1. A pressing device for isostatic pressing of a body from powdered andor granulated material, comprising:
a die comprising a die wall, wherein the die wall defines a forming space, the die wall comprising an elastic material, wherein the elastic material allows the pressing of the material in the forming space through isostatic pressure applied to the outside surface of the die wall, and the die further comprising a die opening extending through the die wall and connecting the forming space with the exterior of the die, wherein the die opening is configured to allow filling of the forming space with powdered andor granulated material and to allow the removal of the pressed body from the forming space, and
a punch configured to close the die opening during pressing, the punch having a front end that is inside the forming space and a back end that is outside the forming space, the punch comprising:
a metallic insert, wherein the front end of the insert penetrates into the forming space and wherein the back end of the insert is outside the forming space; and,
an elastic jacket circumferentially surrounding the metallic insert, wherein the front end of the elastic jacket penetrates into the forming space, wherein the back end of the elastic jacket is outside the forming space, wherein the die wall presses on the outer circumferential side wall of the front end of the elastic jacket when isostatic pressure is applied to the outside surface of the die wall, and wherein the isostatic pressure applied to the outer circumferential side wall of the elastic jacket forces the front wall of the elastic jacket further into the forming space.
2. A pressing device according to claim 1 wherein the elastic jacket slidably abuts the insert from a location at which the elastic jacket is affixed and extending towards the front end section of the insert.
3. A pressing device according to claim 1, wherein the elastic jacket abuts the insert such that material in the forming space does not penetrate the space between the jacket and the insert during pressing.
4. A pressing device according to claim 1, wherein the front end of the elastic jacket terminates distal of the front end of the insert when the elastic jacket is uncompressed by the die wall.
5. A pressing device for isostatic pressing of a body from powdered andor granulated material, comprising
a die comprising an elastic die wall configured for use with isostatic pressure applied to the outside of the die wall in compacting material, and further configured to define a forming space, the die wall comprising a die opening configured for use in filling the forming space with material and for removing the pressed body, the die opening extending through the die wall and connecting the forming space with the die exterior, and
a punch configured to close the die opening during pressing, the punch having a front end that is inside the forming space and a back end that is outside the forming space, wherein the punch comprises a metallic insert, wherein the front end of the insert penetrates into the forming space when the die is closed and wherein the back end of the insert is outside the forming space; and,
an elastic jacket, wherein the elastic jacket is fixedly vulcanized or adhered to the insert at a location distal of the front end of the insert, wherein the front end of the elastic jacket penetrates into the forming space, wherein the back end of the elastic jacket is outside the forming space, wherein the die wall presses on the outer circumferential side wall of the front end of the elastic jacket when isostatic pressure is applied to the outside surface of the die wall, and wherein the isostatic pressure applied to the outer circumferential side wall of the elastic jacket forces the front wall of the elastic jacket further into the forming space.

### DATA ROWS
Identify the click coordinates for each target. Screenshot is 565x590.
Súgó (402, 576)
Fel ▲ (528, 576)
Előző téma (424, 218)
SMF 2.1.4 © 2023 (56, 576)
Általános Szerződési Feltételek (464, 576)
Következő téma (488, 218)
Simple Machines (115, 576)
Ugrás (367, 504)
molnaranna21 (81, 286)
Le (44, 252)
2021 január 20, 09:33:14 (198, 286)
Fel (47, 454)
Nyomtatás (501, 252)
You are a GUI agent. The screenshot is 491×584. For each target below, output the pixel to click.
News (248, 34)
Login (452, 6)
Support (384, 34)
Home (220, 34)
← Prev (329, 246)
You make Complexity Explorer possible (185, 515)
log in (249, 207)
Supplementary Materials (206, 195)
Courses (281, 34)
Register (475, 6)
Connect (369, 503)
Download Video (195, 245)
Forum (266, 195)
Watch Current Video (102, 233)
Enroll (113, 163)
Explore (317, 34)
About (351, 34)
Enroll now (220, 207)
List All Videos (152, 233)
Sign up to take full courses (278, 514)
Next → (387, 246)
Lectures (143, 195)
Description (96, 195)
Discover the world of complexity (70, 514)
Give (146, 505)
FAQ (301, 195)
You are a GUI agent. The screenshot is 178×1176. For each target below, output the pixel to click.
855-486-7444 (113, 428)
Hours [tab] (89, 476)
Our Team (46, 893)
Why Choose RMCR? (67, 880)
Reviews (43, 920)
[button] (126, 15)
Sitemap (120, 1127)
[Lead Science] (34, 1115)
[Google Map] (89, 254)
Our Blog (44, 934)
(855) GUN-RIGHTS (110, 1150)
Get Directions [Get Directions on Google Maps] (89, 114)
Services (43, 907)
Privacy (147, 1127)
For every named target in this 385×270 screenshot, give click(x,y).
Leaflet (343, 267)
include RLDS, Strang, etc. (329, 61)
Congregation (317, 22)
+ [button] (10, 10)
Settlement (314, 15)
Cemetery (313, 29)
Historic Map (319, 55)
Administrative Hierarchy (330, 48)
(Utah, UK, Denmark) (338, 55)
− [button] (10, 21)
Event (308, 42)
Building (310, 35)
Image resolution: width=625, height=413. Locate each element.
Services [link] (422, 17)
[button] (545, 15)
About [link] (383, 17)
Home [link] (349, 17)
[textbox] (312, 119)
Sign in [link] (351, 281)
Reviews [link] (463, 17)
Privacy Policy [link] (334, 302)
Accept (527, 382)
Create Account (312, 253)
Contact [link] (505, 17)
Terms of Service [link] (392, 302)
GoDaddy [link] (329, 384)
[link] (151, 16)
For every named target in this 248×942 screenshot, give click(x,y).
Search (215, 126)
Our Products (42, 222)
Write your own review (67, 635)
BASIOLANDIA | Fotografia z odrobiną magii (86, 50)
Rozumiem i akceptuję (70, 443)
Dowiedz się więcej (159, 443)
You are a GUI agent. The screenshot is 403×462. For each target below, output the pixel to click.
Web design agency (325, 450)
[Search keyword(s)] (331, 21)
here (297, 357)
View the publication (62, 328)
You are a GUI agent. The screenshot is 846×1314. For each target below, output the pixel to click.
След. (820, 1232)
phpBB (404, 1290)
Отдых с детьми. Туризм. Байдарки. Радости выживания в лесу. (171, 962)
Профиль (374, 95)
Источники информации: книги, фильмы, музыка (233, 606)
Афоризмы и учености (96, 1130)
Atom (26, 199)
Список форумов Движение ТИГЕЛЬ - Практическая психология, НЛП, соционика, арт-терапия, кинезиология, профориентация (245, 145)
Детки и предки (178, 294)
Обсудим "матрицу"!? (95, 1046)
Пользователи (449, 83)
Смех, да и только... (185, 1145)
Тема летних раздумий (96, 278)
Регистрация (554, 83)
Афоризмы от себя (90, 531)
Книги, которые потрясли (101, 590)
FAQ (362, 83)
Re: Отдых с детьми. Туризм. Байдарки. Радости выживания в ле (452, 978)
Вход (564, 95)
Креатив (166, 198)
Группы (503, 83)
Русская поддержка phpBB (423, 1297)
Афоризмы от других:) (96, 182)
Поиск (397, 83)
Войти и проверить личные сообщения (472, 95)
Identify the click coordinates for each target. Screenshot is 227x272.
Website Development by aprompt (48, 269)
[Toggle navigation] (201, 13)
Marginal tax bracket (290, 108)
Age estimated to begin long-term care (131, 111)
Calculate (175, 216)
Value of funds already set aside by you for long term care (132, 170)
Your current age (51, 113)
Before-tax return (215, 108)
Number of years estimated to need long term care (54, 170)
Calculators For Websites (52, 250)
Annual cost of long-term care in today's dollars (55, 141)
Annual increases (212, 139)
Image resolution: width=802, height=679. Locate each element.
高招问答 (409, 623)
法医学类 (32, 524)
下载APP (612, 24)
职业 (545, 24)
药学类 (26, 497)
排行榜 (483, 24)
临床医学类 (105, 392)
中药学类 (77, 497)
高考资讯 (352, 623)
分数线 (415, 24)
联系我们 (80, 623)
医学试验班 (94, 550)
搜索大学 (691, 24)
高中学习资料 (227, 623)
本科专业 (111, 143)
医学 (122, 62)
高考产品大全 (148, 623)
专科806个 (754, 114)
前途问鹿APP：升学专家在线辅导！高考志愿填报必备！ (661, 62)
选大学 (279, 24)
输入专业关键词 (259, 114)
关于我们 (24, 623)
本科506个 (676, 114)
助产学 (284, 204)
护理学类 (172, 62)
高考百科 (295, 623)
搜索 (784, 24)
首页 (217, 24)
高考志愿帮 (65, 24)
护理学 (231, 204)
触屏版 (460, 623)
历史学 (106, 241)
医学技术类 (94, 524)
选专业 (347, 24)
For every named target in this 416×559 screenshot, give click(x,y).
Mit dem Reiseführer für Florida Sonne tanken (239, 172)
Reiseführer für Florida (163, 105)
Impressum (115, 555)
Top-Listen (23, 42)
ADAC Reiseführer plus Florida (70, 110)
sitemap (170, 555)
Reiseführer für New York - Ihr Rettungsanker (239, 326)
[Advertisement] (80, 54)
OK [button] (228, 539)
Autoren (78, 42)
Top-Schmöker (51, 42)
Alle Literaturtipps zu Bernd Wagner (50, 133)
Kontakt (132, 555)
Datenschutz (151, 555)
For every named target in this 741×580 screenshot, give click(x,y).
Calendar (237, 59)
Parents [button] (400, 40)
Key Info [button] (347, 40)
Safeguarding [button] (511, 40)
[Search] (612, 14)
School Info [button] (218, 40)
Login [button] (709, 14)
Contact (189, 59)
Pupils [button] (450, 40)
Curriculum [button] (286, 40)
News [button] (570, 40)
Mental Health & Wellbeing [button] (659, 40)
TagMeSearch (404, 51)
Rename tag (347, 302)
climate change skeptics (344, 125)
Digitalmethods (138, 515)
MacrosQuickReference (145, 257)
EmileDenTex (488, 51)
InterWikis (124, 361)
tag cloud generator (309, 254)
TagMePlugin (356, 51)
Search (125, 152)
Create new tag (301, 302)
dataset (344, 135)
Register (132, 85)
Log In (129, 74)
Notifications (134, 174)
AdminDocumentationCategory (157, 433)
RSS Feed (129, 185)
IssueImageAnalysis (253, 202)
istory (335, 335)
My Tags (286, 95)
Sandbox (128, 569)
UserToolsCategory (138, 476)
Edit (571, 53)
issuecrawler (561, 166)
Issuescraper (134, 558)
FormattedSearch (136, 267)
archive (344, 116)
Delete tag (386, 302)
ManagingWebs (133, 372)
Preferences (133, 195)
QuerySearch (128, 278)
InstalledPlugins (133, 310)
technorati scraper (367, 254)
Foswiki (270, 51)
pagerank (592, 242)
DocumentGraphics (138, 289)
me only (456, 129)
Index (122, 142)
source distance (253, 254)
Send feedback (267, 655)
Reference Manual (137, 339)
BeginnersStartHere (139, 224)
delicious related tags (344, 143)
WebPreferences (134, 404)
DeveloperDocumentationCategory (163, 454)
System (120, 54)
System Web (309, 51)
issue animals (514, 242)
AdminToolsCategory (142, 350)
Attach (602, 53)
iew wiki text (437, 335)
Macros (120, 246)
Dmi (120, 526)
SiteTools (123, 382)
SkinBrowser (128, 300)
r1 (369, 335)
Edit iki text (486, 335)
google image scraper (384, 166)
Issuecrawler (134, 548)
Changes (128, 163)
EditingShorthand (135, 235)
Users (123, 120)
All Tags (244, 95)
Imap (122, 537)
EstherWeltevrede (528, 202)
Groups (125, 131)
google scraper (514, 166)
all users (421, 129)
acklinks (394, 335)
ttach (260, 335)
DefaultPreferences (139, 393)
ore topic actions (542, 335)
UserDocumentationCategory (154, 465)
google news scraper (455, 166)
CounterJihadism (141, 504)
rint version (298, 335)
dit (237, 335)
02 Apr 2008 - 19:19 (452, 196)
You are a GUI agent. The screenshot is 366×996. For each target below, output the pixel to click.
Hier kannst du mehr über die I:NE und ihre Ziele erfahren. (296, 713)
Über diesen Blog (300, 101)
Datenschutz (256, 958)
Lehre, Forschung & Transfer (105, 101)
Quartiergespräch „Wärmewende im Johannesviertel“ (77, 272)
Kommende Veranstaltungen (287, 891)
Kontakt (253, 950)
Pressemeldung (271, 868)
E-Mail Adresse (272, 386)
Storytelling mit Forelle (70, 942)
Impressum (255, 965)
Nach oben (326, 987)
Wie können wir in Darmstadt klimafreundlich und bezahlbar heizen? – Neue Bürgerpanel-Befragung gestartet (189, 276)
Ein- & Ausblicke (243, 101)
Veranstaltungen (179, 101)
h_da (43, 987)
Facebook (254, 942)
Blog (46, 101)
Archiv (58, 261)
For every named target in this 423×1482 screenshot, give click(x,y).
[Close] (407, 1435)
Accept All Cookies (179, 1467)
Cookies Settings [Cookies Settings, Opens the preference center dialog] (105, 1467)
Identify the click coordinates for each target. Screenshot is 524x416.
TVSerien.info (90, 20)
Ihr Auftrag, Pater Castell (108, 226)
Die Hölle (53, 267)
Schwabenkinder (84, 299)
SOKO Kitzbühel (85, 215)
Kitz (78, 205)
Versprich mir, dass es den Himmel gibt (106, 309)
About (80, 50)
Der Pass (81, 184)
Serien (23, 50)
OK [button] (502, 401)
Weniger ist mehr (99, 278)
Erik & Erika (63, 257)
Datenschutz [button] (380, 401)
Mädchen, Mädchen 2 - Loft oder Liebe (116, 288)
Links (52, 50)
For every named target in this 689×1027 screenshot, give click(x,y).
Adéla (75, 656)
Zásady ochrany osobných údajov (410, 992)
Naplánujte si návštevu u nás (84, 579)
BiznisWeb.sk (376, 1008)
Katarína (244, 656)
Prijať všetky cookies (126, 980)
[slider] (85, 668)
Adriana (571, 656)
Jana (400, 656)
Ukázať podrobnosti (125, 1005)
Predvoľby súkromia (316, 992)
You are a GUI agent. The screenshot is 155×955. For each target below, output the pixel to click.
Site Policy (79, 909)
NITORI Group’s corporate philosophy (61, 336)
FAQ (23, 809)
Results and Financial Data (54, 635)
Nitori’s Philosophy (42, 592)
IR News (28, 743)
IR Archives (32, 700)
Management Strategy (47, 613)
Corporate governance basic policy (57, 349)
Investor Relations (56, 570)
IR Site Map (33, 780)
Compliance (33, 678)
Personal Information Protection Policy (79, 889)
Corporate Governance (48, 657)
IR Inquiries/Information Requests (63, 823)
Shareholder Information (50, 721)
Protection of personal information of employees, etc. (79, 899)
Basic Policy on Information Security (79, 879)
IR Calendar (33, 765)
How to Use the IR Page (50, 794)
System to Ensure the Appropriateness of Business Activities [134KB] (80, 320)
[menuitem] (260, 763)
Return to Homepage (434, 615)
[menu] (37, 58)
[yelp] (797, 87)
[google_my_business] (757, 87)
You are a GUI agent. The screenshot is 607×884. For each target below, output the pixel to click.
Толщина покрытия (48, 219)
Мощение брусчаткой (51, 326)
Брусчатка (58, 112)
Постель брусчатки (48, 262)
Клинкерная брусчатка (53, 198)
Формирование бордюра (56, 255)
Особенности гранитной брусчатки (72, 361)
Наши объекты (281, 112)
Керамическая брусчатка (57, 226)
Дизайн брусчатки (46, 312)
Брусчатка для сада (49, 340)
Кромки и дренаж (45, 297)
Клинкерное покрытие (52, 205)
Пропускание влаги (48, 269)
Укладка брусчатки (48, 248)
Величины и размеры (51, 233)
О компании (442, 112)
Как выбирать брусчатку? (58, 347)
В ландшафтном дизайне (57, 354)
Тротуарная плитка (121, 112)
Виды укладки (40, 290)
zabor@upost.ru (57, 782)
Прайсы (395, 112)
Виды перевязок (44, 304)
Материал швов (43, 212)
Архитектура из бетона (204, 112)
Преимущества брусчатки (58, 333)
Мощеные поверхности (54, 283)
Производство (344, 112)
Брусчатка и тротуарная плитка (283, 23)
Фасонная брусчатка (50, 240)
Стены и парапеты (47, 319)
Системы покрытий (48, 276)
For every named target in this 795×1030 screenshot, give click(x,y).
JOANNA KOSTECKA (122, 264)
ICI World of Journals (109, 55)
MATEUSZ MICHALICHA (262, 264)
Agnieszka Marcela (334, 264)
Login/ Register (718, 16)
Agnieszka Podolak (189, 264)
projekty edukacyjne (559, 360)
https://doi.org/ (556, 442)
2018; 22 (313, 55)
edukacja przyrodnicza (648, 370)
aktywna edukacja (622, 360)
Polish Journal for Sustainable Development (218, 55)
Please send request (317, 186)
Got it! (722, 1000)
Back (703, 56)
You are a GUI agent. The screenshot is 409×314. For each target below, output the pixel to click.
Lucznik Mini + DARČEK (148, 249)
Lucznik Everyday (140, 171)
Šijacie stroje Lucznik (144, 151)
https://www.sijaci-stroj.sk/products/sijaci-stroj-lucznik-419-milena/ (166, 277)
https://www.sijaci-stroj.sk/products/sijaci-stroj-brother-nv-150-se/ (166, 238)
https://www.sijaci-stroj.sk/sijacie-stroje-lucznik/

### REQUIRED ACTIONS
**1.** Answer these questions from the pressing-device claims above.
(a) What two uses of the die opening does claim 1 name?
(b) Where does claim 4 place the front end of the elastic jacket when the die wall is not compressing it?
(c) How is the elastic jacket attached to the insert in claim 5, and at what location?
**2.** Write a continuation of the pressing-device claims, starting after the final claim shown above.

### TASK RESPONSES
**1.**
(a) Filling the forming space with powdered or granulated material, and removing the pressed body from the forming space.
(b) It ends distal of the front end of the insert.
(c) It is fixedly vulcanized or adhered to the insert at a location distal of the front end of the insert.

**2.**
6. A pressing device of claim 1, wherein the elastic jacket comprises a front end located distal of the front end of the insert, and wherein the front end of the elastic jacket abuts the die opening when the die opening is closed by the punch.
7. A pressing device according to claim 6, wherein the jacket wall firmly contacts the adjacent die opening wall during pressing.
8. A pressing device according to claim 6, wherein the elastic jacket in the area of abutment on the adjacent die opening wall comprises a jacket wall having a contour leading away from the insert.
9. A pressing device according to claim 1, wherein the insert comprises a longitudinally extending hollow structure configured to receive a core, wherein the core extends into the forming space when the punch is, positioned to close the die opening, wherein the core is configured to form an oblong hollow structure within the body during pressing.
10. A pressing device according to claim 9, wherein the core is positioned in the insert to allow longitudinal displacement of the core.
11. A pressing device according to claim 1, the insert further comprising a structured shape, wherein the insert is configured to longitudinally extend into the forming space to form a hollow structured shape in the body that corresponds to the structured shape of the insert.
12. A pressing device according to claim 1, wherein the insert further comprises a projection on the circumferential wall of the insert, the projection having an increased external circumference extending from a location on the insert, distal from the front end section, to the front end section of the insert.
13. A pressing device according to claim 1, wherein the jacket andor the die comprise an elastomer.
14. A pressing device according to claim 1, further comprising a fixing device for detachably fixing the punch, the insert, and the jacket in the die opening during pressing without application of additional pressing force to the punch in direction of the die opening.
15. A pressing device according to claim 1 configured to produce a hip joint ball pressed body comprising a penetrating shank locating opening.
16. A pressing method for pressing a body from a powdery andor granulated material, the method comprising:
providing a pressing device according to claim 1,
filling the forming space with the material,
inserting a punch into the die opening for closing the die opening,
applying an isostatic compacting pressure to an outside of the die wall for compacting the material to the body, and
removing the punch from the die opening after pressing,
wherein a front end section of the insert is inserted into the forming space while closing the die opening.
17. A pressing method according to claim 16, wherein, before filling the forming space, the punch is inserted penetrating into the forming space at least partly, whereupon the forming space surrounding the core is filled with the material, and only after that the die opening is closed by other components of the insert.
18. Pressing method according to claim 16, wherein the punch with the insert and the jacket is fixed in the die opening during pressing without application of additional pressing force.
19. A pressing method for pressing a body from a powdery andor granulated material, the method comprising:
providing a pressing device according to claim 5,
filling the forming space with the material,
inserting a punch into the die opening for closing the die opening,
applying an isostatic compacting pressure to an outside of the die wall for compacting the material to the body, and
removing the punch from the die opening after pressing,
wherein a front end section of the insert is inserted into the forming space while closing the die opening.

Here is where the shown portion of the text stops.